Source data:

━━━

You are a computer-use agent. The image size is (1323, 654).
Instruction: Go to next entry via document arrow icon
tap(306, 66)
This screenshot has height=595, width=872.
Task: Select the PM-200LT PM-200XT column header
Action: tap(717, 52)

━━━

WHAT THE EXERCISE ASKS
Write the data out again, verbatim.

ANSWER SPACE
You are a computer-use agent. The image size is (1323, 654).
Instruction: Go to next entry via document arrow icon
tap(306, 66)
This screenshot has height=595, width=872.
Task: Select the PM-200LT PM-200XT column header
Action: tap(717, 52)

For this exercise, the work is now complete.